_Instructions to follow_.
Reproduce the following material line for line, changing nothing.

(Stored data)
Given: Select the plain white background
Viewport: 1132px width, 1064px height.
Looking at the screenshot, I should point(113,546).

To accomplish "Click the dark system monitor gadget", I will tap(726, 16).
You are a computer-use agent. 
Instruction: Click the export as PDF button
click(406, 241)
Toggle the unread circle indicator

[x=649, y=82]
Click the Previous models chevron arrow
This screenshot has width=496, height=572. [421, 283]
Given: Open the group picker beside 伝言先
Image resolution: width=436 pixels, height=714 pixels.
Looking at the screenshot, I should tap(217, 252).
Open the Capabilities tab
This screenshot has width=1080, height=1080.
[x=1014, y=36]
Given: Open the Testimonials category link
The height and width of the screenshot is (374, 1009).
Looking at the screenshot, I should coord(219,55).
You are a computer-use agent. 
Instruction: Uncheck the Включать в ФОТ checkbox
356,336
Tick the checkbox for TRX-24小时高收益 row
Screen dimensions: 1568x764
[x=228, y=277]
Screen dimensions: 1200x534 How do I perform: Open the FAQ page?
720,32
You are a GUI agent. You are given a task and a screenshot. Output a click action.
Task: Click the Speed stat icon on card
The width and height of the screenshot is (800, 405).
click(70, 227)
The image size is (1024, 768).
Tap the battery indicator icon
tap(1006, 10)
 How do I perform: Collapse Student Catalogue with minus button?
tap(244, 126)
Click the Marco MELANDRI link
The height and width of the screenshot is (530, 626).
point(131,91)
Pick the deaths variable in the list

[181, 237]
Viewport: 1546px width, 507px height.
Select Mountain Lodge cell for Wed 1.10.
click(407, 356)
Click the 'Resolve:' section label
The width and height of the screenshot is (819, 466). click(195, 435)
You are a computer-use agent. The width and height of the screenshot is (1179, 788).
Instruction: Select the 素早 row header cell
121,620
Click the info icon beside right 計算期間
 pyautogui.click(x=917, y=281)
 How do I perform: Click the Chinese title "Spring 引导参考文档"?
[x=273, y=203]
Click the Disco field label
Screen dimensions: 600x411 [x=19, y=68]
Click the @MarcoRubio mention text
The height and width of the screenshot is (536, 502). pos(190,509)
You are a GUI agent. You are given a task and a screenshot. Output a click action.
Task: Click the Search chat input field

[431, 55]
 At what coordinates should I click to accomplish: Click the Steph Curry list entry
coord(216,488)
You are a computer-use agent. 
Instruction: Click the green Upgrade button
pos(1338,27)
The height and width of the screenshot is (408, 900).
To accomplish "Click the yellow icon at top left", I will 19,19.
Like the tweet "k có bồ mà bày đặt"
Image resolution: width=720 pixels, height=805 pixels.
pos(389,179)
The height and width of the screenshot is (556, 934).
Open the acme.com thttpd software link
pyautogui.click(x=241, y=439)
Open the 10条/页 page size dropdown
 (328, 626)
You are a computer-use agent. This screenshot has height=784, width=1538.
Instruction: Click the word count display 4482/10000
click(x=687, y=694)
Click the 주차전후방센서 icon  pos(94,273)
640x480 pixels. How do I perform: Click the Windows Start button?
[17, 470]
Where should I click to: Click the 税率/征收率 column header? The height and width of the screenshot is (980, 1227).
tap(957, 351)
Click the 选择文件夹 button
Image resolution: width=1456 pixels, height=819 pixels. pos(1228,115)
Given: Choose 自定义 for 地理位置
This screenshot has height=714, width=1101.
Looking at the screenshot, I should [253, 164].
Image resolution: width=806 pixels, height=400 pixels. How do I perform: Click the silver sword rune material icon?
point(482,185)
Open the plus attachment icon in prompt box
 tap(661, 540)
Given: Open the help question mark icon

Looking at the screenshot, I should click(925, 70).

_The reply_.
Given: Select the plain white background
Viewport: 1132px width, 1064px height.
Looking at the screenshot, I should point(113,546).

To accomplish "Click the dark system monitor gadget", I will tap(726, 16).
You are a computer-use agent. 
Instruction: Click the export as PDF button
click(406, 241)
Toggle the unread circle indicator

[x=649, y=82]
Click the Previous models chevron arrow
This screenshot has width=496, height=572. [421, 283]
Given: Open the group picker beside 伝言先
Image resolution: width=436 pixels, height=714 pixels.
Looking at the screenshot, I should tap(217, 252).
Open the Capabilities tab
This screenshot has width=1080, height=1080.
[x=1014, y=36]
Given: Open the Testimonials category link
The height and width of the screenshot is (374, 1009).
Looking at the screenshot, I should coord(219,55).
You are a computer-use agent. 
Instruction: Uncheck the Включать в ФОТ checkbox
356,336
Tick the checkbox for TRX-24小时高收益 row
Screen dimensions: 1568x764
[x=228, y=277]
Screen dimensions: 1200x534 How do I perform: Open the FAQ page?
720,32
You are a GUI agent. You are given a task and a screenshot. Output a click action.
Task: Click the Speed stat icon on card
The width and height of the screenshot is (800, 405).
click(70, 227)
The image size is (1024, 768).
Tap the battery indicator icon
tap(1006, 10)
 How do I perform: Collapse Student Catalogue with minus button?
tap(244, 126)
Click the Marco MELANDRI link
The height and width of the screenshot is (530, 626).
point(131,91)
Pick the deaths variable in the list

[181, 237]
Viewport: 1546px width, 507px height.
Select Mountain Lodge cell for Wed 1.10.
click(407, 356)
Click the 'Resolve:' section label
The width and height of the screenshot is (819, 466). click(195, 435)
You are a computer-use agent. The width and height of the screenshot is (1179, 788).
Instruction: Select the 素早 row header cell
121,620
Click the info icon beside right 計算期間
 pyautogui.click(x=917, y=281)
 How do I perform: Click the Chinese title "Spring 引导参考文档"?
[x=273, y=203]
Click the Disco field label
Screen dimensions: 600x411 [x=19, y=68]
Click the @MarcoRubio mention text
The height and width of the screenshot is (536, 502). pos(190,509)
You are a GUI agent. You are given a task and a screenshot. Output a click action.
Task: Click the Search chat input field

[431, 55]
 At what coordinates should I click to accomplish: Click the Steph Curry list entry
coord(216,488)
You are a computer-use agent. 
Instruction: Click the green Upgrade button
pos(1338,27)
The height and width of the screenshot is (408, 900).
To accomplish "Click the yellow icon at top left", I will 19,19.
Like the tweet "k có bồ mà bày đặt"
Image resolution: width=720 pixels, height=805 pixels.
pos(389,179)
The height and width of the screenshot is (556, 934).
Open the acme.com thttpd software link
pyautogui.click(x=241, y=439)
Open the 10条/页 page size dropdown
 (328, 626)
You are a computer-use agent. This screenshot has height=784, width=1538.
Instruction: Click the word count display 4482/10000
click(x=687, y=694)
Click the 주차전후방센서 icon  pos(94,273)
640x480 pixels. How do I perform: Click the Windows Start button?
[17, 470]
Where should I click to: Click the 税率/征收率 column header? The height and width of the screenshot is (980, 1227).
tap(957, 351)
Click the 选择文件夹 button
Image resolution: width=1456 pixels, height=819 pixels. pos(1228,115)
Given: Choose 自定义 for 地理位置
This screenshot has height=714, width=1101.
Looking at the screenshot, I should [253, 164].
Image resolution: width=806 pixels, height=400 pixels. How do I perform: Click the silver sword rune material icon?
point(482,185)
Open the plus attachment icon in prompt box
 tap(661, 540)
Given: Open the help question mark icon

Looking at the screenshot, I should click(925, 70).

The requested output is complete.